Pixel coordinate grounding data
# # # # # # #
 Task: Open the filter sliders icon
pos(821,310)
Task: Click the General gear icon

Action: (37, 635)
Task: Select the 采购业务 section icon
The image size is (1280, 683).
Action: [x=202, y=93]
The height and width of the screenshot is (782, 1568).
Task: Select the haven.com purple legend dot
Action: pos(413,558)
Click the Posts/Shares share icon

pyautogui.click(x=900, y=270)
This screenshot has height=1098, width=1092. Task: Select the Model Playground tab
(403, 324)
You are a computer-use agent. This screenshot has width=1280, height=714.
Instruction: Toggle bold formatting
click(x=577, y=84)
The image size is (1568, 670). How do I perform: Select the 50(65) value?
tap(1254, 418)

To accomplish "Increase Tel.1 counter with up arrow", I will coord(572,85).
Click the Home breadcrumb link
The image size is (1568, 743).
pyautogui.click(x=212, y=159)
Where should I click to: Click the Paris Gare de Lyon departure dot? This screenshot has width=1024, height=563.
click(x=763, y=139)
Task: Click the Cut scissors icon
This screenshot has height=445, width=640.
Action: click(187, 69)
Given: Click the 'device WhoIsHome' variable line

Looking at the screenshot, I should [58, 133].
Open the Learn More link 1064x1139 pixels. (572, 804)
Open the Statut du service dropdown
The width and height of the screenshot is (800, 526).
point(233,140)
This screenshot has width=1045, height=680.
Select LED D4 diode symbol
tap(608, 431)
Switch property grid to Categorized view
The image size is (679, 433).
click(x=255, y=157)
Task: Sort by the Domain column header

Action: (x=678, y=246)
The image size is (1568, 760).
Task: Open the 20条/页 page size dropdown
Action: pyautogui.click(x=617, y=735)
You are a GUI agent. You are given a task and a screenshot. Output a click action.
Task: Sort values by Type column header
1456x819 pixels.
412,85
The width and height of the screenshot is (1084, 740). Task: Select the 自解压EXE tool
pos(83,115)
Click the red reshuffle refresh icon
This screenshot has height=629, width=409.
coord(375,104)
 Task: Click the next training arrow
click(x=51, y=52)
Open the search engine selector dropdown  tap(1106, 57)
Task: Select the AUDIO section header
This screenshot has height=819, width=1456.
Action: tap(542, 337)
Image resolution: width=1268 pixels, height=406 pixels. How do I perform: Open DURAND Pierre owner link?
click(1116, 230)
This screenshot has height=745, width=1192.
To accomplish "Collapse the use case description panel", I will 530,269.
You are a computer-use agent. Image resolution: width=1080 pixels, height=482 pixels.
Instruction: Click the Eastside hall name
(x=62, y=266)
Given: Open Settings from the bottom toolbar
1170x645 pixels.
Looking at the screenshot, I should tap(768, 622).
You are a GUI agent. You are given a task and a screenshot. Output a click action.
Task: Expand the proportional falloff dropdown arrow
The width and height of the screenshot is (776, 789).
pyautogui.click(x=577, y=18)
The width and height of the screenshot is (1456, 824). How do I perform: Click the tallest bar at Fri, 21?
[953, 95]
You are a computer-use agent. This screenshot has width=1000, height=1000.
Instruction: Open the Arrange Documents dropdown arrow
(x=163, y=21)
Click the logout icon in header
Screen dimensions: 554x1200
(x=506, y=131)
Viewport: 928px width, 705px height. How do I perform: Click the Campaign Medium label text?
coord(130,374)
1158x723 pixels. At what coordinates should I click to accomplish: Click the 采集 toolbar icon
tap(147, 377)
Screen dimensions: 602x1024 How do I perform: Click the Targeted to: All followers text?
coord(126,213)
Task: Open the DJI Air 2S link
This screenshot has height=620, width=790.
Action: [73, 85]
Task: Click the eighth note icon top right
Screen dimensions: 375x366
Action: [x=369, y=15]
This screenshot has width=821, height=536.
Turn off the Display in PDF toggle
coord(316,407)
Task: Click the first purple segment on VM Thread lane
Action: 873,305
# # # # # # #
> **ABOUT THIS TASK**
Give back every entry exactly.

> **RESULT BELOW**
 Task: Open the filter sliders icon
pos(821,310)
Task: Click the General gear icon

Action: (37, 635)
Task: Select the 采购业务 section icon
The image size is (1280, 683).
Action: [x=202, y=93]
The height and width of the screenshot is (782, 1568).
Task: Select the haven.com purple legend dot
Action: pos(413,558)
Click the Posts/Shares share icon

pyautogui.click(x=900, y=270)
This screenshot has height=1098, width=1092. Task: Select the Model Playground tab
(403, 324)
You are a computer-use agent. This screenshot has width=1280, height=714.
Instruction: Toggle bold formatting
click(x=577, y=84)
The image size is (1568, 670). How do I perform: Select the 50(65) value?
tap(1254, 418)

To accomplish "Increase Tel.1 counter with up arrow", I will coord(572,85).
Click the Home breadcrumb link
The image size is (1568, 743).
pyautogui.click(x=212, y=159)
Where should I click to: Click the Paris Gare de Lyon departure dot? This screenshot has width=1024, height=563.
click(x=763, y=139)
Task: Click the Cut scissors icon
This screenshot has height=445, width=640.
Action: click(187, 69)
Given: Click the 'device WhoIsHome' variable line

Looking at the screenshot, I should [58, 133].
Open the Learn More link 1064x1139 pixels. (572, 804)
Open the Statut du service dropdown
The width and height of the screenshot is (800, 526).
point(233,140)
This screenshot has width=1045, height=680.
Select LED D4 diode symbol
tap(608, 431)
Switch property grid to Categorized view
The image size is (679, 433).
click(x=255, y=157)
Task: Sort by the Domain column header

Action: (x=678, y=246)
The image size is (1568, 760).
Task: Open the 20条/页 page size dropdown
Action: pyautogui.click(x=617, y=735)
You are a GUI agent. You are given a task and a screenshot. Output a click action.
Task: Sort values by Type column header
1456x819 pixels.
412,85
The width and height of the screenshot is (1084, 740). Task: Select the 自解压EXE tool
pos(83,115)
Click the red reshuffle refresh icon
This screenshot has height=629, width=409.
coord(375,104)
 Task: Click the next training arrow
click(x=51, y=52)
Open the search engine selector dropdown  tap(1106, 57)
Task: Select the AUDIO section header
This screenshot has height=819, width=1456.
Action: tap(542, 337)
Image resolution: width=1268 pixels, height=406 pixels. How do I perform: Open DURAND Pierre owner link?
click(1116, 230)
This screenshot has height=745, width=1192.
To accomplish "Collapse the use case description panel", I will 530,269.
You are a computer-use agent. Image resolution: width=1080 pixels, height=482 pixels.
Instruction: Click the Eastside hall name
(x=62, y=266)
Given: Open Settings from the bottom toolbar
1170x645 pixels.
Looking at the screenshot, I should tap(768, 622).
You are a GUI agent. You are given a task and a screenshot. Output a click action.
Task: Expand the proportional falloff dropdown arrow
The width and height of the screenshot is (776, 789).
pyautogui.click(x=577, y=18)
The width and height of the screenshot is (1456, 824). How do I perform: Click the tallest bar at Fri, 21?
[953, 95]
You are a computer-use agent. This screenshot has width=1000, height=1000.
Instruction: Open the Arrange Documents dropdown arrow
(x=163, y=21)
Click the logout icon in header
Screen dimensions: 554x1200
(x=506, y=131)
Viewport: 928px width, 705px height. How do I perform: Click the Campaign Medium label text?
coord(130,374)
1158x723 pixels. At what coordinates should I click to accomplish: Click the 采集 toolbar icon
tap(147, 377)
Screen dimensions: 602x1024 How do I perform: Click the Targeted to: All followers text?
coord(126,213)
Task: Open the DJI Air 2S link
This screenshot has height=620, width=790.
Action: [73, 85]
Task: Click the eighth note icon top right
Screen dimensions: 375x366
Action: [x=369, y=15]
This screenshot has width=821, height=536.
Turn off the Display in PDF toggle
coord(316,407)
Task: Click the first purple segment on VM Thread lane
Action: 873,305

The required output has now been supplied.